A homebuilder's assertion that its losses are related to "product liability" had no foundation in existing law, says the IRS.

Homebuilders recently scored a major tax victory by securing the ability to carry back certain losses — referred to as “applicable net operating losses (NOLs)” — for five years. Ordinarily, under the Internal Revenue Code — specifically, Section 172(b)(1)(A)(i) — an NOL can be carried back only two years preceding the taxable year in which the NOL was sustained.1 However, some homebuilders were not satisfied with only a five-year carryback and sought to classify a portion of their NOLs as “product liability losses,” which are eligible for a 10-year carryback. But this effort has been summarily rejected by the Internal Revenue Service in a chief counsel advice memorandum (CCA).2

The taxpayer to which the CCA pertained was a “major homebuilder.” The homebuilder incurred NOLs for its taxable years ending in Year 1 and Year 2, “because of severe weakness in the real estate industry.” As explained in the memo, the homebuilder provides the buyers of its homes with a limited A-Year warranty on workmanship and defective materials, a limited B-Year warranty that says certain systems (such as septic systems) will satisfy specified performance standards, and a limited C-Year warranty on structural and major construction defects. Most of the deductions under consideration were for correcting A-Year warranty defects.

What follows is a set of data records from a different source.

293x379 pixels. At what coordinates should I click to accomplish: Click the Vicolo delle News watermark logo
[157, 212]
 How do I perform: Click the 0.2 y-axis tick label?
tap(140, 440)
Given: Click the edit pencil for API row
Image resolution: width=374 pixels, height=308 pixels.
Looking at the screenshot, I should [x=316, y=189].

All or most of the liabilities incurred by the homebuilder were caused by “poor workmanship” in the installation of the parts and supplies that comprised the homes, rather than by inherently defective parts and supplies. At issue was whether the homebuilder’s liabilities arising from its breach of warranties qualified as product liabilities. The answer was no.

Here’s the rationale. The portion of an NOL that qualifies as a “specified liability loss” (SLL) may be carried back 10 years. In Section 172(f)(1)(A), the tax code defines an SLL, in part, as the sum of the following amounts: any amount allowable as a deduction under Section 162 or Section 165 that is attributable to (1) product liability or (2) expenses incurred in the investigation or settlement of, or opposition to, claims against a taxpayer based on product liability.

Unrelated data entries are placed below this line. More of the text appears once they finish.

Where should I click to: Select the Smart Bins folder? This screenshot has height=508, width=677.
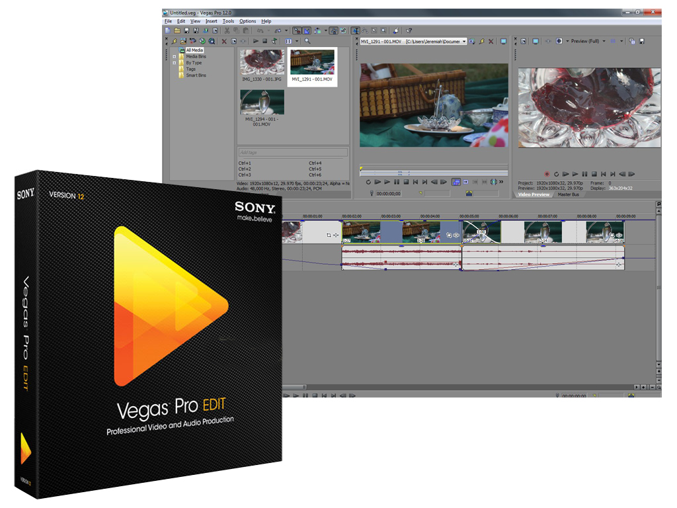[196, 75]
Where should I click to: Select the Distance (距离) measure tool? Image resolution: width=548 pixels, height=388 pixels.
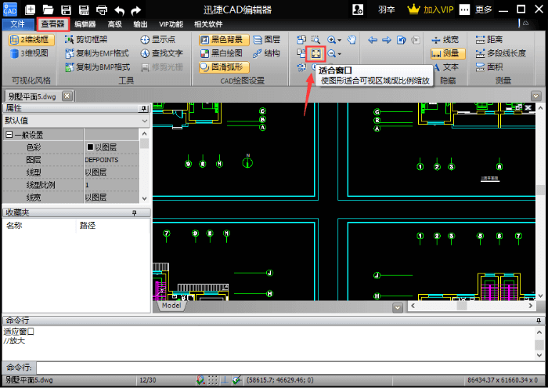[489, 39]
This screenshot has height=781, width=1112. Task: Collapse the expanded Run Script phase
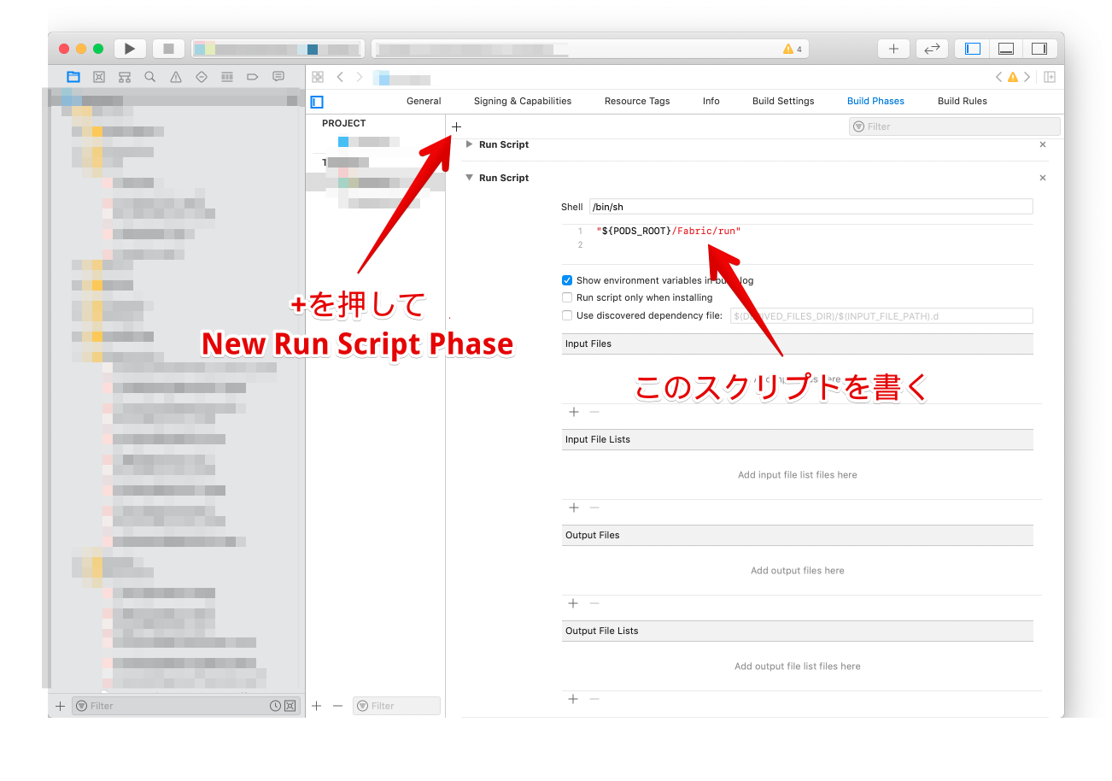469,177
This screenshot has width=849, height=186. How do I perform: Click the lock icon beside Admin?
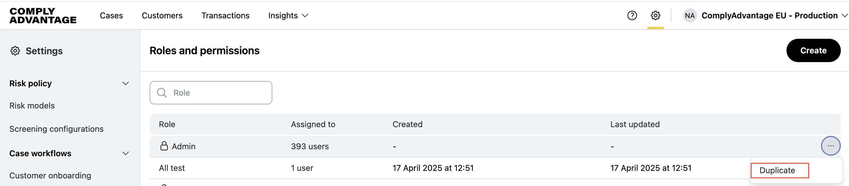(x=164, y=146)
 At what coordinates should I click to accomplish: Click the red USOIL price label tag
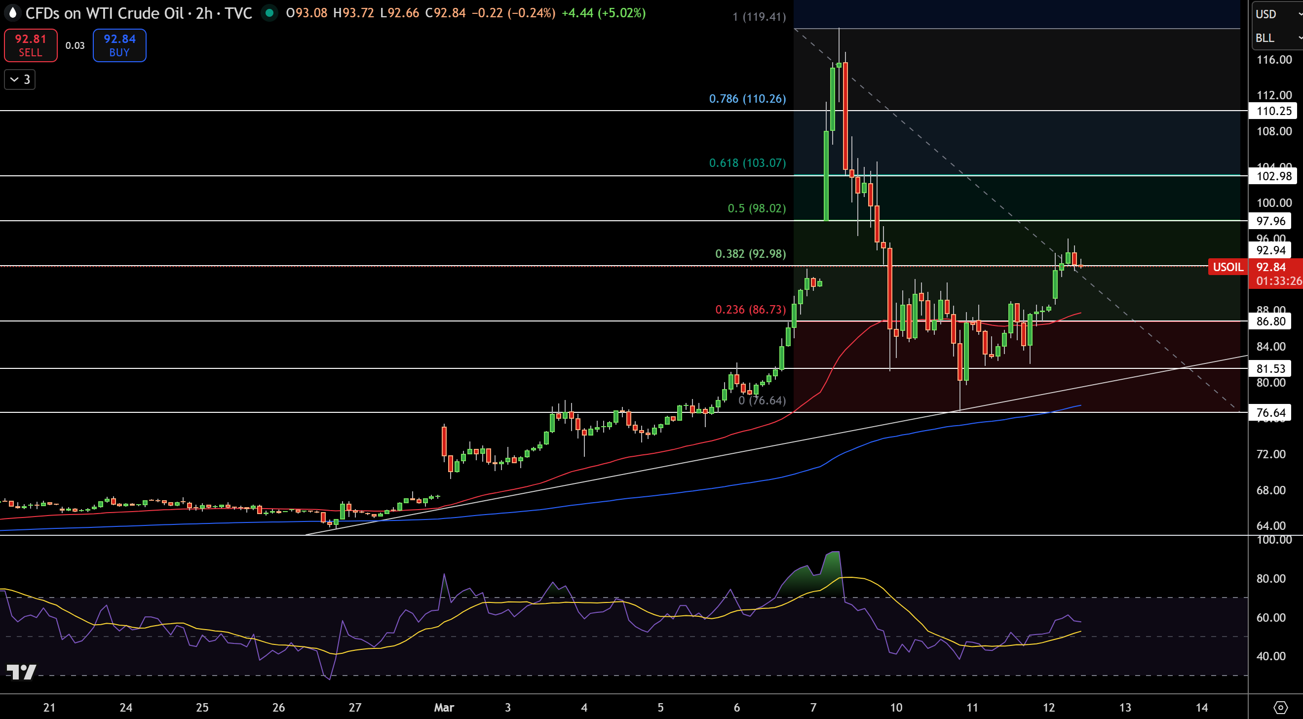coord(1228,267)
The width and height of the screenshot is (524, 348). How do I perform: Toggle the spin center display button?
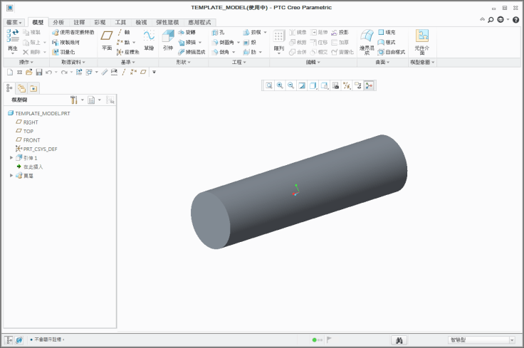click(369, 85)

Further, 172(f)(4) defines product liability as liability of the taxpayer for damages caused by personal injury or emotional harm to individuals, or damage to or loss of the use of property caused by any defect in any product that is manufactured, leased, or sold by the taxpayer. The caveat: the injury, harm, or damage must arise after the taxpayer has completed or terminated operations with respect to, and has relinquished possession of, the product.

WillensFinal“[U]nder the tax rules…product liability does not include liabilities arising under warranty theories relating to repair or replacement of the property that are essentially contract liabilities.” — Robert Willens

In short, product liability encompasses liability for damages caused by damage to or loss of the use of property caused by a defect in any product manufactured by the taxpayer.

“Property” Does Not Encompass the Product Itself
The IRS noted that some courts have concluded that buildings do not constitute “products” for product liability purposes.3 However, even if it is appropriate to treat the dwellings at issue here as products, the damages at issue do not qualify as product liability. This is because the products are the completed dwellings, and the damages at issue are damages to the product itself.